▸ 목표:
아래 기록의 모든 줄을 글자 하나 바꾸지 말고 그대로 옮겨 적어 주세요.

========

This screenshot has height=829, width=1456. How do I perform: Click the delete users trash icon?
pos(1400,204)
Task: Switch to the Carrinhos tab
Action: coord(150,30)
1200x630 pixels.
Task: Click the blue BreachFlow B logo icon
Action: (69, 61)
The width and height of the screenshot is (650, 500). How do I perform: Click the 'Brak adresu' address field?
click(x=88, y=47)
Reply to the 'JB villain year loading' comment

========

▸ 과제 답변:
This screenshot has height=829, width=1456. How do I perform: Click the delete users trash icon?
pos(1400,204)
Task: Switch to the Carrinhos tab
Action: coord(150,30)
1200x630 pixels.
Task: Click the blue BreachFlow B logo icon
Action: (69, 61)
The width and height of the screenshot is (650, 500). How do I perform: Click the 'Brak adresu' address field?
click(x=88, y=47)
Reply to the 'JB villain year loading' comment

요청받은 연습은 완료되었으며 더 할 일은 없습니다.